Remember the first time you stepped into a planetarium? Dark and quiet, comfortable seats and what appeared to be an endless sky above you. Everywhere you turn your head is a different view and as you walk around the room you see the different views from different angles. You walked in while it was daylight and without a sunset or the passing of any time you are immersed in a light pollution free night time experience. You didn’t have to drive or hike, but you’re in this completely different realm of the world.
Putting on the Samsung Gear VR goggles is a similar experience. I tend to be a bit jaded about new technology and how much marketing and hype surrounds it, and approach new gadgets and ideas with low expectations. However, just the menu – the menu where you choose what to see, blew me away, and these aren’t even the expensive VR goggles.
All of the sudden I’m flying above Paris, hovering next to the towers in Red Square people watching while the lights of Moscow slowly come up and the scene moves into evening. I’m watching batting practice for the LA Dodgers and sitting on the mound during the first pitch. I’m hovering over the towers and equipment necessary to launch an enormous rocket – and then I watched it liftoff.
I’m not watching a video in the normal sense of course. Each time a new video plays I have to turn my head and my body in all kinds of directions so I can get a sense of where I am. Just like when you walk into a planetarium, you want to get your bearings. So its not a “big screen” in front of my face like at a 3dIMAX or something. I am literally surrounded by video as if I was there. Then I put in headphones…
Even 360 degree still photos are a trip. I had to pause the “carousel” because each time a new photo was loaded there wasn’t nearly enough time for me to look around and get a sense of where I was in relation to the space I was virtually within. Explored the pyramids and ancient Egyptian tombs. Looking at the floor and ceiling of these giant tombs (like the size of a gymnasium) wasn’t just interesting, it was transformative.
I didn’t get queasy or nauseous. I’d say the most I ever felt was confusion or desperation in seeing where I was. Imagine you’re going to visit a famous place but you never walk into the area or to the room. So I had no context for where I was when the new video or photo loaded – but this all added to the mystery and intrigue of where I “was”.

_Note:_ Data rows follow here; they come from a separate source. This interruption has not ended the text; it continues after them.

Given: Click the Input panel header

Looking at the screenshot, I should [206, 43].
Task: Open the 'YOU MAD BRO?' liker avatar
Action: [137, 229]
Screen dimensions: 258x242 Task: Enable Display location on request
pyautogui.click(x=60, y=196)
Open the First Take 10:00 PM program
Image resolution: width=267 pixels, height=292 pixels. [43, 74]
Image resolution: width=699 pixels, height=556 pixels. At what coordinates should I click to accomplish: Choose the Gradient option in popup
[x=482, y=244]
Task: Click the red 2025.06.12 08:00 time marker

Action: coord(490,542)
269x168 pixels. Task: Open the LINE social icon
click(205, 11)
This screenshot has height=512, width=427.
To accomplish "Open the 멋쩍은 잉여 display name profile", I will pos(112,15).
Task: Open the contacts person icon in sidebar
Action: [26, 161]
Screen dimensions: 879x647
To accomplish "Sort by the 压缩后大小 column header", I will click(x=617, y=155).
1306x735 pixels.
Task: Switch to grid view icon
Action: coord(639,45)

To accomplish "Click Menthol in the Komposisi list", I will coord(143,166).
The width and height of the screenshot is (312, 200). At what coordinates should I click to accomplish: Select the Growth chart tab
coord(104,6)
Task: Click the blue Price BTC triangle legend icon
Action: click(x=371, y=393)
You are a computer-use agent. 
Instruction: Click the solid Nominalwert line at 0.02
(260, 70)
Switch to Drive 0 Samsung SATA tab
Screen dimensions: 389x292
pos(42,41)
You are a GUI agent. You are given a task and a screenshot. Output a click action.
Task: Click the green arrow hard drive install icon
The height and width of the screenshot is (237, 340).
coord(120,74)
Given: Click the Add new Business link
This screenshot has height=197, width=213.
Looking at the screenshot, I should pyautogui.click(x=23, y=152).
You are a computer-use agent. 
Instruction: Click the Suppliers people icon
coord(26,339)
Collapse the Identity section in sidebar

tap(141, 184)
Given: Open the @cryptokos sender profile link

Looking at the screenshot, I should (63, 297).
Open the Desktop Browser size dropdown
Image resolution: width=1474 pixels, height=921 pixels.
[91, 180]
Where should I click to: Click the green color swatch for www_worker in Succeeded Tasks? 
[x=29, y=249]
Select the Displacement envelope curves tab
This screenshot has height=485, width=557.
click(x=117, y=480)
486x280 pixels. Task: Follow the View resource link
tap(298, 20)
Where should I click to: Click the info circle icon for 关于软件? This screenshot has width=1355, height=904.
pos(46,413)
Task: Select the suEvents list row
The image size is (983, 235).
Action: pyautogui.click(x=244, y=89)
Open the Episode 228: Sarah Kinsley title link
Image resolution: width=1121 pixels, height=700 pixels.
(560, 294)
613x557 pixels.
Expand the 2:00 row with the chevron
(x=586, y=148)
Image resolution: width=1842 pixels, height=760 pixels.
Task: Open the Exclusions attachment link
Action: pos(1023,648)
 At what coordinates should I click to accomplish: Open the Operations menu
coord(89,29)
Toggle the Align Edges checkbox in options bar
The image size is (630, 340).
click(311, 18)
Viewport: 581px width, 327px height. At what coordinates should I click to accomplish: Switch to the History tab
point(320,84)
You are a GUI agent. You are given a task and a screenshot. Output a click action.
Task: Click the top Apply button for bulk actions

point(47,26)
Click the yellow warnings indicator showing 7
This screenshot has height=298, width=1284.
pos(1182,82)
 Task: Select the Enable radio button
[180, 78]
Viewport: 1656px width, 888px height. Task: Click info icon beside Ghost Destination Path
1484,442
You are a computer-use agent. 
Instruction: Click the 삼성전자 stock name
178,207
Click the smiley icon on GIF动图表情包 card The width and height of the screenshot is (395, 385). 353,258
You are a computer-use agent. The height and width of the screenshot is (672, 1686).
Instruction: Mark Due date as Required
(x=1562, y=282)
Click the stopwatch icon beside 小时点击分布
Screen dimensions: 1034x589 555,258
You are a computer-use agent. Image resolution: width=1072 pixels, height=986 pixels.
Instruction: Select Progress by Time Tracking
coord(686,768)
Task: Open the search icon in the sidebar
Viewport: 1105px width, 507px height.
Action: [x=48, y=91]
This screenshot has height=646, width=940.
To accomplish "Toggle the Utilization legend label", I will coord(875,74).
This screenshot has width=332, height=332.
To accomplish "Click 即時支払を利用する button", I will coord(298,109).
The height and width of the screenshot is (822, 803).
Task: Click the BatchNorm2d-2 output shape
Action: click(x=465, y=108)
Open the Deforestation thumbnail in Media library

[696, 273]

Upon removing the VR goggles and returning to reality, I felt a sense of desperation and a longing to go back. I’m willing to admit this sense of euphoria in using the VR goggles for the first time was because it was the first time and I’ll likely not experience the same joy as I continue to use them. While this might make them gimmicky and a flash in the pan, I can see how using it as a way to transform your reality in an attempt to solve problems or create things is definitely in its future. It’s by no means a content creation device just yet, but it’s easy to see it becoming one with the right set of problems to solve.